NBC Universal will also specifically seek out advertisers with green-friendly messages when it’s selling commercial time on NBC and its other networks this spring.
The company says it isn’t only preaching to others; NBC Universal is installing large solar panels at the company’s movie studios in California, and has eliminated all plastic foam from company cafeterias.
The special ‘‘Green Week’’ effort is the company’s second in six months. NBC Universal is following the lead of corporate parent General Electric Co., which is among many companies sensing that the public looks kindly on pro-environmental efforts.
‘‘We don’t shy away from the fact that green, so to speak, should be green,’’ said Lauren Zalaznick, the Bravo network chief and head of the NBC Universal Green Council. For example, ‘‘Today’’ drew strong ratings last fall when it sent Ann Curry to the Antarctic, Matt Lauer to Greenland and Al Roker to the equator.
Among the other news efforts, Tim Russert was asked to question presidential candidates about environmental issues last fall on ‘‘Meet the Press,’’ she said.
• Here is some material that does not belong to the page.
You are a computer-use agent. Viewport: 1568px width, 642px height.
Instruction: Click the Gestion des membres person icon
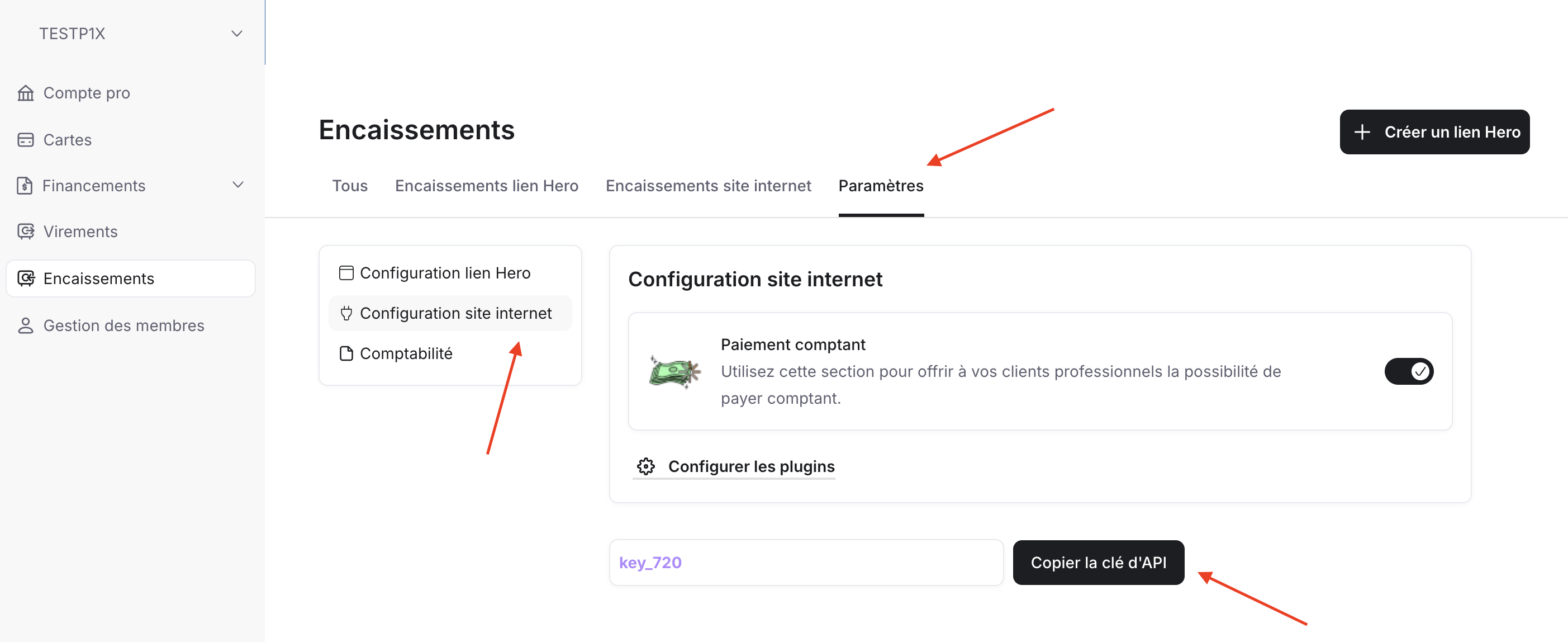click(x=26, y=325)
One expert on environmental journalism, however, said he was uncomfortable with the company’s green focus reaching into NBC’s news department.
‘‘I would greatly prefer to see these issues come up from reporters and editors and not from CEOs when, my guess is, they are much more concerned about marketing and demographics than they are about news judgment,’’ said Dan Fagin, director of the Science, Health and Environmental Reporting program at New York University.
Such environmental issues are a big concern now among people in their 20s, particularly those with money, he said. That’s the sweet spot that TV advertisers pay a premium to reach.
The irony, Fagin said, is that environmental issues aren’t getting much attention in the presidential campaign.
Zalaznick said she sees nothing wrong with the company encouraging news programmers to focus on these issues; she maintained that no political stance is taken. The environment is at the forefront of the news and is being aggressively covered by others, NBC said.
‘‘This is about awareness,’’ she said. ‘‘Nobody argues that picking up garbage is not a good idea, or recycling your cell phone is not a good idea.’’
Jim Bell, executive producer of ‘‘Today,’’ said the ‘‘Today Goes to the Ends of the Earth’’ feature last year was developed entirely by the show’s producers. It is likely to be revisited, he said.
‘‘What we did speaks for itself,’’ Bell said. ‘‘It was a tremendous concept and execution the entire way.’’
NBC Universal’s effort will continue beyond next week. Two other ‘‘green weeks’’ are already in the works, Zalaznick said.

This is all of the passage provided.